A plunge to 91.34 opens the door for the index to plunge to 91.05, the next support level, on increased sell-off, with the next support level at 90.63. Likewise, the dollar index will need to breach the 92 levels to resume its uptrend with a breakout expected above the 92.50 level.
Jobless claims beat
The US dollar remains susceptible to further losses as steam on Treasury yields, which offered support for the rally to three-month highs, continues to fade. A strong bid tone on treasury auction all but continues to weigh heavily on yields, conversely fuelling weakness on the dollar.
The US dollar weakness continues to gather pace despite initial jobless claims coming in better than expected. The claims plunged to 712,000, surpassing expectations given that the 4-Week average has so far remained at 759,000.
Compounding further weakness on the US dollar is treasury auction data which shows the US sold $39 billion worth 29-year and 11-month notes at a high yield of 2.295%. It also awarded 37.36% of bids at the high.

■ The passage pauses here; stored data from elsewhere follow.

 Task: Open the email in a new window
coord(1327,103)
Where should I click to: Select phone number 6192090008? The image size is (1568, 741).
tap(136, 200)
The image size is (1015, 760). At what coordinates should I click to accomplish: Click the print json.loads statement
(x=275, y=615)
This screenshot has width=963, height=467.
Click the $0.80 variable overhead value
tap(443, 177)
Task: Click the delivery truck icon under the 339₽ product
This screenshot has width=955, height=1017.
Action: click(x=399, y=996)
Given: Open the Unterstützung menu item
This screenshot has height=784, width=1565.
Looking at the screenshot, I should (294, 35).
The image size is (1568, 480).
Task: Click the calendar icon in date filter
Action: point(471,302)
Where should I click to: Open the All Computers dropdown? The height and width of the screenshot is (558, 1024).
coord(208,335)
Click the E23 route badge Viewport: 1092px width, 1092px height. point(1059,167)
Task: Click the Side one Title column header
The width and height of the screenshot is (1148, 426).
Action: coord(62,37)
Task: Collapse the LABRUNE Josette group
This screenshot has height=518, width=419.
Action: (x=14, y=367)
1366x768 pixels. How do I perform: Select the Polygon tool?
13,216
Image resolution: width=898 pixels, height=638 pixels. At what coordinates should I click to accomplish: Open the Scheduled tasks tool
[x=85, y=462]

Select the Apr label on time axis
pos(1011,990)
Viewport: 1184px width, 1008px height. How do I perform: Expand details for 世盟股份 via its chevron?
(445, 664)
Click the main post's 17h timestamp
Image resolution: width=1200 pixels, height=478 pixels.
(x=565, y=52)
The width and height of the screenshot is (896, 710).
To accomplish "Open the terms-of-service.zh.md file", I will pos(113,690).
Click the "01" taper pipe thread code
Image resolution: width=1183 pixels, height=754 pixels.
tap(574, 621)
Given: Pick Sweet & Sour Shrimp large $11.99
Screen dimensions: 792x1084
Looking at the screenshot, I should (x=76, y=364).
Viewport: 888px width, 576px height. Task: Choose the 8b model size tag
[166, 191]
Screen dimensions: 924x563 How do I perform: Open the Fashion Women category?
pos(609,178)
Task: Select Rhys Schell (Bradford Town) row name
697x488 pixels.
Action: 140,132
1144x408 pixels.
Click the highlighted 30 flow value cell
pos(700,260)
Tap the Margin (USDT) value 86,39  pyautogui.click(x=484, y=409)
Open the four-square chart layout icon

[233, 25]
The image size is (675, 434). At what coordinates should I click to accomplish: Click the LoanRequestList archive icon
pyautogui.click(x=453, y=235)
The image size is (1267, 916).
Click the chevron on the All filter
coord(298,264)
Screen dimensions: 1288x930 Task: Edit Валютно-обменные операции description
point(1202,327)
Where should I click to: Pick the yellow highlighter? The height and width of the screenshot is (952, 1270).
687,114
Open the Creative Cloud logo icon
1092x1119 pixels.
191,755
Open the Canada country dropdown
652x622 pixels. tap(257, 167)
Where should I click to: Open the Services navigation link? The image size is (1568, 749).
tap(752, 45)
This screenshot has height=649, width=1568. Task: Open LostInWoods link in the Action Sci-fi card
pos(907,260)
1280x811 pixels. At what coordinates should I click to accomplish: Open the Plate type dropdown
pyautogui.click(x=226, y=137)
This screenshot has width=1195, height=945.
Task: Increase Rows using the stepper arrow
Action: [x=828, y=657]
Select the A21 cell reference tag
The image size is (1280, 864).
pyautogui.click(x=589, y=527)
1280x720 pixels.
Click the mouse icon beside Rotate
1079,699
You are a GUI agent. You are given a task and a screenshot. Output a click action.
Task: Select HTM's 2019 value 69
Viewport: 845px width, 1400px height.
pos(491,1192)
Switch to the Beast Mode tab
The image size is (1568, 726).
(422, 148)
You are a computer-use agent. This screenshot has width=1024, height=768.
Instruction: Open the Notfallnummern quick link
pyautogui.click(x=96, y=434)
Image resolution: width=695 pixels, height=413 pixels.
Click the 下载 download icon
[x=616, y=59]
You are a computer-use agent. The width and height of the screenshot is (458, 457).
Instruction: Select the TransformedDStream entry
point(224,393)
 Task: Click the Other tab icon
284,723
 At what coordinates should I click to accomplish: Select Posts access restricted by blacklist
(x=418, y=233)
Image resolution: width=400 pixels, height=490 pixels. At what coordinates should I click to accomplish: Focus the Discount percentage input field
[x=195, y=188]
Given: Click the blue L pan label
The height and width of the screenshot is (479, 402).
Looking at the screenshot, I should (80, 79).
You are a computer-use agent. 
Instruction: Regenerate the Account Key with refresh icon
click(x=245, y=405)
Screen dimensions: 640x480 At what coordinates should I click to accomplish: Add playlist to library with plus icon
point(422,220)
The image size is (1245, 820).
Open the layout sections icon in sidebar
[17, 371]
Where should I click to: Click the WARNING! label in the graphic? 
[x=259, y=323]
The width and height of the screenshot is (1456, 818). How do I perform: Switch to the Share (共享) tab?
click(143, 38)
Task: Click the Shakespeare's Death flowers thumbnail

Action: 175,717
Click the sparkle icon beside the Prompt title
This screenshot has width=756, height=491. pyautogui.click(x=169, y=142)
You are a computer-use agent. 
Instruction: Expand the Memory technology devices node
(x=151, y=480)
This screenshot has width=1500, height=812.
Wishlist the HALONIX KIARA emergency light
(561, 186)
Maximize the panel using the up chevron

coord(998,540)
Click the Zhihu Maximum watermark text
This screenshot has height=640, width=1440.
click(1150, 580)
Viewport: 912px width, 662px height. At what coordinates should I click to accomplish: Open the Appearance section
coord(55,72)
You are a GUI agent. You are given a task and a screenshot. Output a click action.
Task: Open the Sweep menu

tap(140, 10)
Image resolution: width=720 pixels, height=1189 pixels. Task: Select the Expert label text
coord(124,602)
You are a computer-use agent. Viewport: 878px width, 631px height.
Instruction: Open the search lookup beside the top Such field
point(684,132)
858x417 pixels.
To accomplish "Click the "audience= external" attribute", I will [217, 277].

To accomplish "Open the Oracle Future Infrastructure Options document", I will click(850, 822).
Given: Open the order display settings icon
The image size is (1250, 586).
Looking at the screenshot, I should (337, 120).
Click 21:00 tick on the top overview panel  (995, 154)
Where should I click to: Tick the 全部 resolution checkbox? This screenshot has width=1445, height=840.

Low demand on the treasury auction in January kick-started the impressive run that saw Treasury yields rally to one-year highs of 1.62%. Likewise, there is a growing fear that the strong demand registered with the recent auction could trigger a slide in Treasury yields.
The US auction sales’ initial reaction was the 10-year US T-bond erasing recovery gains and turning flat on the day at 1.52%. The plunge resulted in the dollar index edging lower, losing 0.42% with a drop below the 91.40 level.
While it is still unclear whether the Federal Reserve will respond to the dramatic rise in Treasury yields that have spiked borrowing costs, the European Central Bank is expected to act. With Europe yields also on the rise in the hopes of economic recovery, there is growing expectations that policymakers could send a message that they will prevent bond yields from rising further, a development likely to harm the economic outlook.
Weakness on the dollar was a big reprieve on the British pound, which continued its recovery after coming under pressure early in the week. GBP/USD continues to see strong demand, with the pair recouping all the losses accrued last week. It has since bounced back to one-week highs and looked increasingly bullish.
The strong bid tone around the British pound stems from growing optimism that Britain’s economy could be the first major economy to recover from the COVID-19 pandemic slowdown. The British pound was not the only currency to take advantage of the dollar weakness.
The Australian and New Zealand currencies also picked from where they left early in the week after receiving a boost on a spike in commodity prices. The two currencies were up for a third consecutive session, with both now trading at the highest weekly level against the greenback.